# Passage provided:

* BEGIN *

# "Paul Tone"



## PepAX7 (Mar 11, 2008)

OK AxeMen,

I got this beautiful cherry sunburst Epiphone Les Paul standard... second hand... for dirt cheap.

Just replaced the tuners with Grovers. Cut a new Tusq nut to get rid of the plastic.

The guitar sounds pretty good but... those pickups are not what I'm wishing for.

SO....... what are the ultimate pickups for a "Paul" for that "Ultimate Paul Tone"?

Speak:heehee:


----------



## marco_ktl (Sep 6, 2009)

Hey Pep! That is some question!:rofl:
What kind of tone have you in mind? Vintage? Modern? Heavy? Jazz?
If you are undecided, just go to the Gibson web site and have a look at their range of PUs. They go from vintage to modern sounds (low to high output).
If you are looking for something special and jazzy, go and check out the DiBenedetto PU line.
I think all those PUs can give you the _ultimate paul tone_, it's only a matter of which classic tone you are looking for. 

Cheers,
Marco


Ps.
Forgot... there are the EMGs too... in a way, they are giving you another taste of "that classic paul tone"...

Pps.
But like a friend of mine was saying: "your tone is in your head first"...

Ppps.
Happy Humbucker hunting!:T


----------



## Equilibrium8 (Sep 11, 2008)

I reiterate what Marco said. It all depends on tone you want. But my personal favorite are the PU's that come in the Boneyard Joe Perry signature. I think they are just Gibson USA's, I can't remember exact model. They are really versatile PU's IMO. I really like the sound of the EMG's too, the Zakk Wylde has 85's in (or 81's?) and sounds awesome, but I don't consider it "traditional" LP sound, leans more towards shredder type Ibanez, although that makes for a cool hybrid.

Strange that you replaced tuners. I have exact same guitar in tobacco burst and it came stock with Grovers.


----------



## PepAX7 (Mar 11, 2008)

OK, OK, OK.... now look fella's, do I have to spell this out!

I don't want to play jazz on a Paul..... (altho I have:bigsmile

I'm not much on the vintage thing because I always thought that vintage pickups had low output and rolled the extreme highs off. I prefer to roll off highs w/tone cntl.

I've tried a few "SuperDuper" pickups... like the DiMarzio "Super II" and didn't like that too much. (Lots of drive but to much mid :hissyfit

I have a Duncan '59er and a Duncan "JB" (Jeff Beck), which I placed in the neck and I like that tone. But now the "JB" is hotter than the stock Epi in the bridge.:crying:

About ten years ago I knew this sales guy who had a custom shop Paul and he installed.... I can't remember exactly... but i think it was a DiMarzio "ToneZone" & a Dimarzio "Air Norton" and that puppy sounded really nice.:unbelievable: It cranked like Jimmy Page and was also warm & fuzzy like an Al DiMeola tone when turned down.

So... I guess I'm looking for that Page tone but with specific pickups you guys use or know about.

Don't forget, I'm a firm believer of the wood contributing to "the tone"! Then again, this is a bolt on neck, Epi Paul.... that still sounds pretty decent.

* END *

# Parts of the exercise:
[1] In the forum thread about Les Paul pickups, rewrite the paragraph beginning "About ten years ago I knew this sales guy" more briefly, keeping its main facts.
[2] Carry on the forum thread about Les Paul pickups from its last post.

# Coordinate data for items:
* BEGIN *

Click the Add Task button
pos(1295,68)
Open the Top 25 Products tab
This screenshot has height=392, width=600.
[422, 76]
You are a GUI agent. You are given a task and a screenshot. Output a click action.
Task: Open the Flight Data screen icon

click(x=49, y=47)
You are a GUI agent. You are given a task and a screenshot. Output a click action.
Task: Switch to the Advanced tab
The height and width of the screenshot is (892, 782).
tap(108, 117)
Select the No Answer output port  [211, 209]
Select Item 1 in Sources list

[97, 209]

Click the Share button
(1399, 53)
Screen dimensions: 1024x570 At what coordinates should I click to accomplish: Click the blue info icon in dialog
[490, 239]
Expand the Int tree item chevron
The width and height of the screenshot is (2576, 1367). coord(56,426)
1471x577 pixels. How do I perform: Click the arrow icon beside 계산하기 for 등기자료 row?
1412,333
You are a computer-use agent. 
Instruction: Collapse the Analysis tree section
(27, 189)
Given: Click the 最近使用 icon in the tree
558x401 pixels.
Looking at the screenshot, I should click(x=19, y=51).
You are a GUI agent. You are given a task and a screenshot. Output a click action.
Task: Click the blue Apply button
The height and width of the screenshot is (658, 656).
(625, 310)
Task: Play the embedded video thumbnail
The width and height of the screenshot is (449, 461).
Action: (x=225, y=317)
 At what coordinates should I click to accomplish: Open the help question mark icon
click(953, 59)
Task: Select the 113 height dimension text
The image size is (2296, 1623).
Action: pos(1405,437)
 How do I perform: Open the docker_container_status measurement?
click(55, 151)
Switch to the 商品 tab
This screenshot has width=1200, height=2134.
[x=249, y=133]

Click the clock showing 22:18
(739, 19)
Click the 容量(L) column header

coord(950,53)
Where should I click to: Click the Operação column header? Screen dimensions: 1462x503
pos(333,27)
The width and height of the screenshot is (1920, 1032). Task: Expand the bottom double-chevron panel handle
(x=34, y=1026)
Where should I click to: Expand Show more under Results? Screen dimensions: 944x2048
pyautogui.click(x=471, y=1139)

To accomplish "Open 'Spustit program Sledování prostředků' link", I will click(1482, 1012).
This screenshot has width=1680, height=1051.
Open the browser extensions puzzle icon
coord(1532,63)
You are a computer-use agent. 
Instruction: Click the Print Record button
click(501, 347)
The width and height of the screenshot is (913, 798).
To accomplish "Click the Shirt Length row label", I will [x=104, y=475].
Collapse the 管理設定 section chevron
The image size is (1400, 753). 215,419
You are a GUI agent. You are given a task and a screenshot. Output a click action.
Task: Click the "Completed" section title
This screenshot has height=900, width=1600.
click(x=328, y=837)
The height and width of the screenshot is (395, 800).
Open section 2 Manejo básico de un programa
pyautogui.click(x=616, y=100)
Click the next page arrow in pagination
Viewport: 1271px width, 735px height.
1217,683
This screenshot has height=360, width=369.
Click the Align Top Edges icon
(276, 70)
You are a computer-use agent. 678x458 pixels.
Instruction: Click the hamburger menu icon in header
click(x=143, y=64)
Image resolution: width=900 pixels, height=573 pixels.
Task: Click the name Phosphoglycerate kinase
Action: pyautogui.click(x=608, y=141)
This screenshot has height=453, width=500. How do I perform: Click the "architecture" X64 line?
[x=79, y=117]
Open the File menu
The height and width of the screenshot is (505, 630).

* END *

# Answers to each task:
[1] About ten years ago, a sales guy I knew had a custom shop Paul fitted with what I think were a DiMarzio "ToneZone" and a DiMarzio "Air Norton," and it sounded really nice. Cranked, it sounded like Jimmy Page; turned down, it was warm and fuzzy like an Al DiMeola tone.

[2]
I have a friend who, at one time, had the Gibson & Epiphone "Boneyard-Joe Perry".. he said you couldn't tell the difference between the two... phenomenal tone....best he's heard in a long time, and he's an old player like me. The difference was the Epi was $700!!!

Can you explain the 81-85 thing. I guess I should check the Gibson site for details. What does the Perry use?

Pep

PS.. the tuners were junk. They made a hissing vibration on certain notes that you could hear faintly in the total sound. Grovers fixed that and they hold tuning much better.:T


----------



## Equilibrium8 (Sep 11, 2008)

I just checked the Gibson site now, it has changed a bit since my last visit. Not as informative as it was. They say the PUs in the Zakk Wylde are EMG-HZ's. I'm not familiar with these, but there is a site that compares the various EMG tones. I can't remember where I read that the Gibson model as EMG85s and Epi has 81s in, right now I can't find verification of that.

The Gibson and Epi Boneyards both have the same Burstbuckers in them, which would account for the similar tone. Thats what I liked about the Boneyard. 

I find Epiphone signature guitars have no consistency when it comes to quality. They go from great copies of the the Gibson models to underwhelming things like the Slash Deathhead, and there were some using the LP-100 bodies...(I had an LP-100, very useful for starting fires) 

I'm still thinking about swapping my factory PUs out for something insane like Breeds.


----------



## PepAX7 (Mar 11, 2008)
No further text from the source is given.